--- Input ---
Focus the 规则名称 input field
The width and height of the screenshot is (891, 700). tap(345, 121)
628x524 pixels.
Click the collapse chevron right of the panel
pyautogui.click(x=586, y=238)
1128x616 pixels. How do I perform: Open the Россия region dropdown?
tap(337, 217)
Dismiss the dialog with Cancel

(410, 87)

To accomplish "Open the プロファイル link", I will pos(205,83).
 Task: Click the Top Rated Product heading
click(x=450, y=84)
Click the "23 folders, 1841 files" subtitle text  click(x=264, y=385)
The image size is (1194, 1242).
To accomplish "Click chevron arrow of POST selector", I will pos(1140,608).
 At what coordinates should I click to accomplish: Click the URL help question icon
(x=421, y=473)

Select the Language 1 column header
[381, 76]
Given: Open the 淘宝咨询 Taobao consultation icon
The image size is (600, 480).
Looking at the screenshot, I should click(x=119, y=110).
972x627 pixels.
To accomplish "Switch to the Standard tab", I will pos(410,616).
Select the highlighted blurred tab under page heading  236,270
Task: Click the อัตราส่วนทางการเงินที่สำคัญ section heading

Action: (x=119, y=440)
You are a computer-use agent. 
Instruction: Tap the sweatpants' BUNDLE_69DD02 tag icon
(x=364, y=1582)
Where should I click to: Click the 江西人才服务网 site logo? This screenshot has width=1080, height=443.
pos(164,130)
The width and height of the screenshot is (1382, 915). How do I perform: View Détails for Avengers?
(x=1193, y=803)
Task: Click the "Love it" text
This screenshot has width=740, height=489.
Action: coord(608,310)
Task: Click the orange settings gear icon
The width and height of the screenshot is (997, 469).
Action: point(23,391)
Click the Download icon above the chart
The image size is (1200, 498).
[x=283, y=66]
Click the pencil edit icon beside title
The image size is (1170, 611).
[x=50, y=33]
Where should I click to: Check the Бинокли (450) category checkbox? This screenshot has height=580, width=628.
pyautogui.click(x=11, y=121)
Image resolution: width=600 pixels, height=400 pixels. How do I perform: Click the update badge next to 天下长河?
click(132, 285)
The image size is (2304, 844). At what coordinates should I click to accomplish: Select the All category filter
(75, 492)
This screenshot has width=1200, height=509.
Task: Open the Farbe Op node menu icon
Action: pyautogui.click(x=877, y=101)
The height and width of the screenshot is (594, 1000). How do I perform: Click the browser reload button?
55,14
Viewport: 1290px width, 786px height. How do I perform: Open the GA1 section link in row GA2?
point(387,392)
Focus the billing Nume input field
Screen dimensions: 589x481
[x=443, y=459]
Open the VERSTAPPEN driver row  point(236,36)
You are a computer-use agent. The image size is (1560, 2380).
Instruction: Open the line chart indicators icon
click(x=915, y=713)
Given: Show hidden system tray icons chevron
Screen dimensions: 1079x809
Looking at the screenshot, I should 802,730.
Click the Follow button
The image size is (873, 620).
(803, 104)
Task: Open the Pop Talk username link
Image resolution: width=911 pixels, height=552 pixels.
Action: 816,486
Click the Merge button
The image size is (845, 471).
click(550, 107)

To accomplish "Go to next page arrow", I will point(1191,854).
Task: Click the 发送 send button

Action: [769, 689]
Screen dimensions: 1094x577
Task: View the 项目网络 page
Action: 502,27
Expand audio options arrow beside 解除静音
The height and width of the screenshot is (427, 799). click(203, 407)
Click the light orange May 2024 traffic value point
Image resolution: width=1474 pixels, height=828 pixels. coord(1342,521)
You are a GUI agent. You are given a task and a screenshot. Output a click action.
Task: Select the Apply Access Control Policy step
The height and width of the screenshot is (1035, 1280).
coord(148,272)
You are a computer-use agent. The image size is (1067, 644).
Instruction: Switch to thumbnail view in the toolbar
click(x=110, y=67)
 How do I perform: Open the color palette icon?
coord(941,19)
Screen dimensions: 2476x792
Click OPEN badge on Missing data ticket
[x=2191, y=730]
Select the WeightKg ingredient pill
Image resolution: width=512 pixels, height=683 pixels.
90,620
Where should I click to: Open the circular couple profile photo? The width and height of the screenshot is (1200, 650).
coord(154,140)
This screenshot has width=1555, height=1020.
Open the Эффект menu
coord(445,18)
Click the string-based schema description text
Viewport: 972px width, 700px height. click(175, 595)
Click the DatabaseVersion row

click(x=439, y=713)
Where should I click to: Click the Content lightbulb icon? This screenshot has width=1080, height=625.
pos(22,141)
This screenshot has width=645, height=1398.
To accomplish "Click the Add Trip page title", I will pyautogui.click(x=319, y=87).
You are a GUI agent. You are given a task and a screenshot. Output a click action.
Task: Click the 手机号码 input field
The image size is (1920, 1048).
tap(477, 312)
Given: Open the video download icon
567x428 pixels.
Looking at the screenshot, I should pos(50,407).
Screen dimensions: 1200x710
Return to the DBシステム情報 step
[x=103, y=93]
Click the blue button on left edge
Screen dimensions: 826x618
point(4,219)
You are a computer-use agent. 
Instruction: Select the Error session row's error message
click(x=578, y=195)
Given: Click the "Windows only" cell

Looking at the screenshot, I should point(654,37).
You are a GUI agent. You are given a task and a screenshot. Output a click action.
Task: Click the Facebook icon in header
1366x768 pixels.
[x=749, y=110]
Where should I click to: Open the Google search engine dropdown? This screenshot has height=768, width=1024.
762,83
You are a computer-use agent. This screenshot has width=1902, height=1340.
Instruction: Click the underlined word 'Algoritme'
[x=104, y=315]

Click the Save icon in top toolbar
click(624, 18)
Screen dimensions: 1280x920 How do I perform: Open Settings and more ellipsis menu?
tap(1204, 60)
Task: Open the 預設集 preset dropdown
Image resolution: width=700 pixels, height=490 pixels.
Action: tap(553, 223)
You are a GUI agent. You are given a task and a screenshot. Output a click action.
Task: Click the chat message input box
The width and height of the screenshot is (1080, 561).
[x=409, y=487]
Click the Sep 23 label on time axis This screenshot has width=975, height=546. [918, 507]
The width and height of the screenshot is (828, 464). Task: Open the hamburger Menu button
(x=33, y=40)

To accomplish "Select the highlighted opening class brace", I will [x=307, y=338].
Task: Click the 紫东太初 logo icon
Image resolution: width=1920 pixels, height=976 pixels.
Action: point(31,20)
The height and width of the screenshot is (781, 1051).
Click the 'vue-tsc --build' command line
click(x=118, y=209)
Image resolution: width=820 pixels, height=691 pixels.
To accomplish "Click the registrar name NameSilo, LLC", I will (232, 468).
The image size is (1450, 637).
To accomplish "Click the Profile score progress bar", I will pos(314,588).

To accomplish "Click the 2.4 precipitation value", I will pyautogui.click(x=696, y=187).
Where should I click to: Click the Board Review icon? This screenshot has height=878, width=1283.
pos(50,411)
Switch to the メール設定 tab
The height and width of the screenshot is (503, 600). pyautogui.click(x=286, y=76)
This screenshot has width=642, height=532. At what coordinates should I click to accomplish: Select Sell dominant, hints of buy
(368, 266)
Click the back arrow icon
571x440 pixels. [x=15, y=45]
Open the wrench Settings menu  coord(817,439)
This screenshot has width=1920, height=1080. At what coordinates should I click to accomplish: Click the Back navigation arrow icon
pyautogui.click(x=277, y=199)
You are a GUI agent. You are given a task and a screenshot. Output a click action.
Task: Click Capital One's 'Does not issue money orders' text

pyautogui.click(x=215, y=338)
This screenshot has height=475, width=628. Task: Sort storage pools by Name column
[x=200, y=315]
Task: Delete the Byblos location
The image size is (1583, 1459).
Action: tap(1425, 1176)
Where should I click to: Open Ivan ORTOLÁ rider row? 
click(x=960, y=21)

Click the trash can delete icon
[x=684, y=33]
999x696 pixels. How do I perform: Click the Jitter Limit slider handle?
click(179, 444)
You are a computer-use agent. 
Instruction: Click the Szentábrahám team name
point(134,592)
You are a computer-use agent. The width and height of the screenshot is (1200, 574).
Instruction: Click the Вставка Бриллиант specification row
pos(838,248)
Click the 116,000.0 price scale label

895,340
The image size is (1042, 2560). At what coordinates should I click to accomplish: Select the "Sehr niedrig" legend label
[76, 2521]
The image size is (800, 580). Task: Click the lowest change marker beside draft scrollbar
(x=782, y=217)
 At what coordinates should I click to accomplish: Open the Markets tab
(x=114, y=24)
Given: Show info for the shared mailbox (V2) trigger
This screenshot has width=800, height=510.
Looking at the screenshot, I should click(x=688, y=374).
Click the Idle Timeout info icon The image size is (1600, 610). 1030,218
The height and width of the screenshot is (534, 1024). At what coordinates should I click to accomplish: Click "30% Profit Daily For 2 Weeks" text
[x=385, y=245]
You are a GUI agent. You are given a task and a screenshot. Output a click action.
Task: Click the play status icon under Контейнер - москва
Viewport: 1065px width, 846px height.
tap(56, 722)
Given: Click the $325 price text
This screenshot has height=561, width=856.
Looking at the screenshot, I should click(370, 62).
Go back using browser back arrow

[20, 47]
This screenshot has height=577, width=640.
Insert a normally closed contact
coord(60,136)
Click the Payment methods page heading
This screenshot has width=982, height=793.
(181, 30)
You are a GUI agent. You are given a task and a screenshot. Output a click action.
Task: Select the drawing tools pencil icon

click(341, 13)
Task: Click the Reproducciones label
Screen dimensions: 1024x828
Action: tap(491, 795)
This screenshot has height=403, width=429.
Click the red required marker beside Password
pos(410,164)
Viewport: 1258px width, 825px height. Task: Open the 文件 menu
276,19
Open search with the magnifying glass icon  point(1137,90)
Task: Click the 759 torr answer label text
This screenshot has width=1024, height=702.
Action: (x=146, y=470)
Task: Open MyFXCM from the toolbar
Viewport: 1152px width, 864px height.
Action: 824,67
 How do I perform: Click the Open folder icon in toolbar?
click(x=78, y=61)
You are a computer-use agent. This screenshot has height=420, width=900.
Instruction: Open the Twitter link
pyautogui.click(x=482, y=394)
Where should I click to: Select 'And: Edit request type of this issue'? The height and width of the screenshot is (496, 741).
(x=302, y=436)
---
▸ Task objective: Find every line above that includes the word "Show" and report only how many there are.

▸ Output: 2